A byzantine noir potboiler set in post-war go-go America, rich in gangsters, drugs, sex and corruption, this is one of my favorite films and an excellent adaptation of James Ellroy’s classic novel. I’m re-posting because I just noticed it is available streaming on Netflix.
Depth, pacing, and authenticity – the flick has it all. The three main characters are rich and finely drawn. LAPD Lt. Edmund Exley (Guy Pearce) is half ambition, a quarter condescension, and a quarter insecurity. Anything he fears he must best, even destroy. He fears fellow cop Bud White (Russell Crowe), who is outwardly all muscle and frontier justice. So he testifies against White in a brutality scandal to have him kicked off the force. White survives Exley’s testimony, but White’s partner does not, and thereafter, White seethes with hatred and desire for payback. When they become entwined in the same investigation, a mass shotgun slaying which claims White’s disgraced partner, they clash, and yet, they are forced to work together.
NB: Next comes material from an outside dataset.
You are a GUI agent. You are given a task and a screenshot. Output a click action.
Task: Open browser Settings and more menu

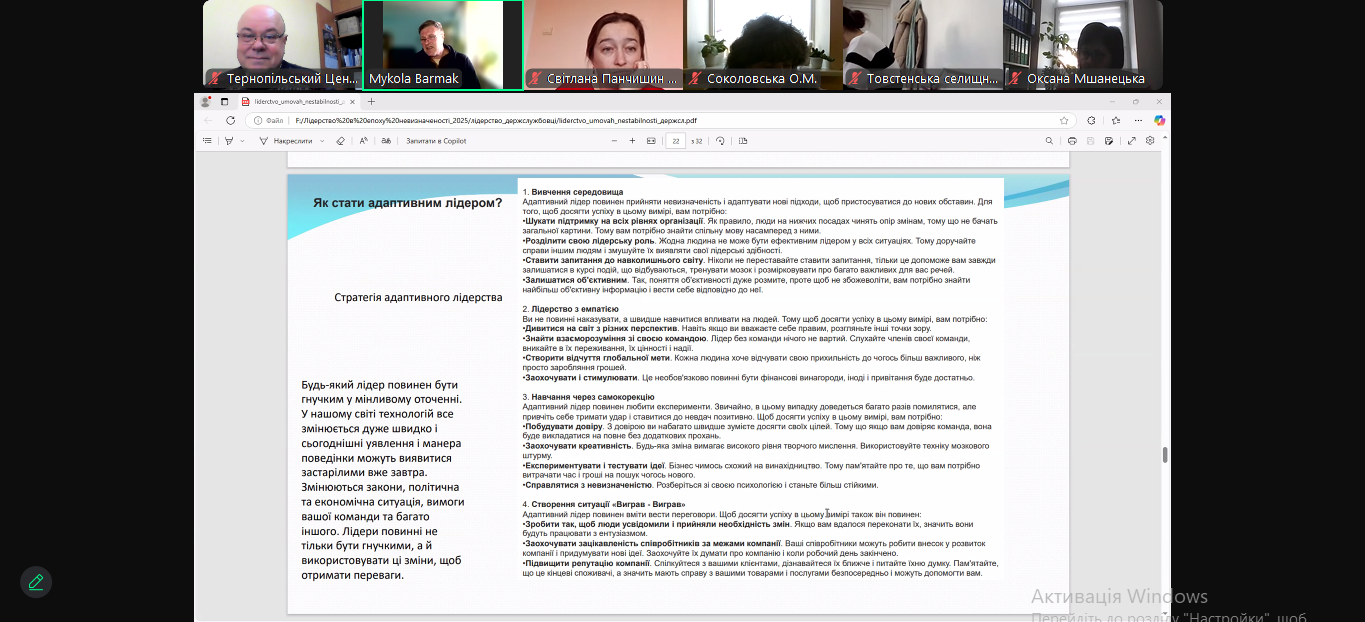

Prior to formation of the uneasy alliance, White tries to tear Exley’s head off. Their supervisor, Captain Dudley Smith (James Cromwell) intervenes in an exchange that typifies the dialogue:
DUDLEY SMITH: It’s best to stay away from the lad when his color is up.
ED EXLEY: His color is always up.
DUDLEY SMITH: Then perhaps you’d do well to stay away from him altogether.
A third detective, Jack Vincennes (Kevin Spacey), rounds out the trio. I saw Spacey on Inside the Actors Studio and he said that he patterned Vincennes on Dean Martin in Rio Bravo. It shows. Spacey’s Vincennes alternately swaggers and hunches, bravado followed by just a little shame. He’s corrupt, he’s good at being corrupt, and corruption has made life easy, but he is torn between the celebrity and easy cash and the guilt his choices have brought him. In a film that is so sweeping, Spacey has little time to make the transition from crook to clean. But he does it in a very brief scene, alone, at a bar, as he eyes a $50 bill (a payoff from the slimy editor of the scandal rag Hush, Hush, played by Danny Devito). Spacey looks at the bill, sees his face in the mirror, places the bill on his shot, and leaves to do the right thing. It’s a beautiful, economical moment.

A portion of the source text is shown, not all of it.